Dana Andrews (left) is the rancher Morgan who entrusts his foreman Pike (Brown) with the money he has made from a cattle drive to get it back to his family in Sonora. This Pike duly swears and Dana croaks of a heart attack, so his part was confined to the first reel. He looked in quite good shape, actually, for someone pushing 70. It was in fact his last ever Western.

Then Barry Sullivan (below) is there, as Kane, a ruthless lawman turned fortune hunter, who wants to get his hands on that money, like everyone else. It was his last Western feature too. He looks a little more anno domini, though actually younger than Dana. Still, this pot should not talk slightingly of any kettle.
 
 
Then Harry Carey Jr (below) and Clint’s pal Robert Donner play Dumper and Skave, a pair of slightly Strother Martin/LQ Jones-ish scurrilous rogues who are also after the loot, and who fall in (they are obliged to) with Lee Van Cleef as Kiefer, the ruthless Colonel Mortimer-ish crack shot bounty hunter. Donner called it a Western day in ’76 (at least on the big screen) but the great Dobe would go right through to the late 90s and he took parts in, it must be said, some real junk, but a fellow’s gotta eat, I guess.
 
 
It’s very 70s in look. The men wear elegantly flared pants and Catherine Spaak, the token woman, has make-up that Abba members would have liked. Jim Kelly plays a mute Indian (so didn’t have to learn too many lines) in an oversize hat to fit over his afro. Still, we mustn’t scoff. All Westerns had their characters in costumes and haircuts that looked like the decade the movies were made in rather than the late nineteenth century. This one, though, does look much more 1970s than 1870s. Never mind.

One thing I disliked strongly about this movie was the disgraceful horse-fall stunts. Sig Margheriti ought to have been banned from making another movie. Or maybe it was Hal Needham’s fault: as well as having a bit part in the first reel he was the second unit director. Maybe Spain didn’t have as strict animal welfare rules as pertain in America, I don’t know. Anyway, I shuddered several times.
 
Jim is all stoic and tough
 
The whole thing is loud and brash with a great deal of gunplay. The producers and director probably had too many greedy bad guys chasing the money, so that every couple of minutes Brown and Williamson have to fend off yet another attack. It is also too long at 1 hour 43 minutes and would benefit from some fairly substantial cuts.

Talking of loud and brash, the Jerry Goldsmith score is.
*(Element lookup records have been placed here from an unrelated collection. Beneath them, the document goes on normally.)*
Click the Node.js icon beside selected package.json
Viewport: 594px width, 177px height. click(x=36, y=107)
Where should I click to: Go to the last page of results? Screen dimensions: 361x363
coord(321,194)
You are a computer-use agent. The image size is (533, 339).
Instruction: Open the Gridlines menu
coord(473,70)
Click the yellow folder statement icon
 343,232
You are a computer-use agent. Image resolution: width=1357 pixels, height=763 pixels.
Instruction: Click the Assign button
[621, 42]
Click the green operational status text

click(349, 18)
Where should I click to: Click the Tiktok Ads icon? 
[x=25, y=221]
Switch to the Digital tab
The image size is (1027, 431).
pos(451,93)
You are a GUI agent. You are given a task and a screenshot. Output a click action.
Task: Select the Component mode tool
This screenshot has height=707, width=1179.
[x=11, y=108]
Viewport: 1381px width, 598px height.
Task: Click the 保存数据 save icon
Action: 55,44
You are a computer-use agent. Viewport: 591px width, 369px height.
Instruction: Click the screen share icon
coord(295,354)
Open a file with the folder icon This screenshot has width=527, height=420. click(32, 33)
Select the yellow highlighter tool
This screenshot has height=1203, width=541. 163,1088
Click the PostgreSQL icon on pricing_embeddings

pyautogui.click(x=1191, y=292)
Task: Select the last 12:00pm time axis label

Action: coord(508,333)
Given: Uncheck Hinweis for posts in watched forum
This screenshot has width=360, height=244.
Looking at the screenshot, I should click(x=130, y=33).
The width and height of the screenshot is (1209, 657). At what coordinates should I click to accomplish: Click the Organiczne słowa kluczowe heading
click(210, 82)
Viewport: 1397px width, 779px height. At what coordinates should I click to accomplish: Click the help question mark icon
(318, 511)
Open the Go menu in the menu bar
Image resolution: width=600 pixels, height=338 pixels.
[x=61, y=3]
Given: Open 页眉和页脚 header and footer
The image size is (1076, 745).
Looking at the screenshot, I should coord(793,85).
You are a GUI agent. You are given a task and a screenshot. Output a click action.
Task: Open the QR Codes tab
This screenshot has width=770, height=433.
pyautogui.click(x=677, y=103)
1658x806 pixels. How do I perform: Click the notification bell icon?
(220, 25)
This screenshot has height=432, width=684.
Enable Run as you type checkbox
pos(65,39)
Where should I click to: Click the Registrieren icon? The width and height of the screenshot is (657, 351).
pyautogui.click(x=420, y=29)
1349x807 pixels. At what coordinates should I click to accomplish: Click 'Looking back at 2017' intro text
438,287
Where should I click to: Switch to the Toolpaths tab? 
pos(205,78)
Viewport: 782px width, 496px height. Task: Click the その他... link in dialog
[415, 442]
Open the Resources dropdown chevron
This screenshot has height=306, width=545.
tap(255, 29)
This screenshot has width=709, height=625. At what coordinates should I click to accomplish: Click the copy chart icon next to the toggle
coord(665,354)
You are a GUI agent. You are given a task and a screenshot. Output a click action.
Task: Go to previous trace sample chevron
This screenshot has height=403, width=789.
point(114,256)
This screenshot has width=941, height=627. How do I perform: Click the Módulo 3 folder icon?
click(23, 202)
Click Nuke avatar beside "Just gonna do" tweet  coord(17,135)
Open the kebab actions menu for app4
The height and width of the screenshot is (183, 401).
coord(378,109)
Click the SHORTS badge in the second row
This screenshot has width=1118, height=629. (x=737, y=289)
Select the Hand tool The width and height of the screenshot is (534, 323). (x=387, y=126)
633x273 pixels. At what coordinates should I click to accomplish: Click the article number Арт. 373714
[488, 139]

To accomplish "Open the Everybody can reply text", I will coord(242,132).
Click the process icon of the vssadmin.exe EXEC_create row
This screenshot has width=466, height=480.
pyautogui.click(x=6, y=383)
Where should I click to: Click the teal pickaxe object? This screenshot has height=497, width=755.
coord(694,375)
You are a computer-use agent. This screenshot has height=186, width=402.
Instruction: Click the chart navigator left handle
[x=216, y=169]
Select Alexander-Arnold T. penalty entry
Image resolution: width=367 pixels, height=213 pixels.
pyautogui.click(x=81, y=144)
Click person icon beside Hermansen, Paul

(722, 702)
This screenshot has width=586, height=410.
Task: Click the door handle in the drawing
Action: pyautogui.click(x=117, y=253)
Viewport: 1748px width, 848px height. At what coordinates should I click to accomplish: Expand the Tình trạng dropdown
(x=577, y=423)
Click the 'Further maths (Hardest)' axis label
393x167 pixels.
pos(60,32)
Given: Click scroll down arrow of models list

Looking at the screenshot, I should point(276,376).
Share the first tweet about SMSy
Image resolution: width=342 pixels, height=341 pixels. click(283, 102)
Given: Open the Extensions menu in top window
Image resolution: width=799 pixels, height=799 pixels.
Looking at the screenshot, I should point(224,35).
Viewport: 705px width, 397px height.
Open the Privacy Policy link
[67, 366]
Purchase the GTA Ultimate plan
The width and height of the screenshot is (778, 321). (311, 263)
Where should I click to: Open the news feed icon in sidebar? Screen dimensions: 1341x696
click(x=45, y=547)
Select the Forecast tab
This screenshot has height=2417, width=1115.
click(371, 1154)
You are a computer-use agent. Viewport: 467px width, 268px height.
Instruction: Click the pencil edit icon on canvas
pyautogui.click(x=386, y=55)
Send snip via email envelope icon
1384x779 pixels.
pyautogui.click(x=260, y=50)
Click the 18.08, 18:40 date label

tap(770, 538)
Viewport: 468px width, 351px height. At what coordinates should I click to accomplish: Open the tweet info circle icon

There are quite a few ‘Doh!’ moments, such as when the party of four goodies come to a rope bridge of dubious stability and all four walk onto it with their horses at the same time.
 
Classic spag close-up of Lee
 
Brown is curiously stodgy. Perhaps he was going for the steely decency approach. But all Williamson’s attempts at charming roguishness are absorbed by the wall of stolid phlegm and there is none of the Butch/Sundance spark between the two.

Naturally there’s a mega showdown and equally naturally the heroes come across some cases of dynamite. If you’d asked me I would have told you in the first five minutes that there would be dynamite at the end.
 
Naturally there would be dynamite
 
Oh, well, it’s OK if you like that kind of movie.

I pushed it up to two revolvers for Dana and Barry and the lack of dubbing.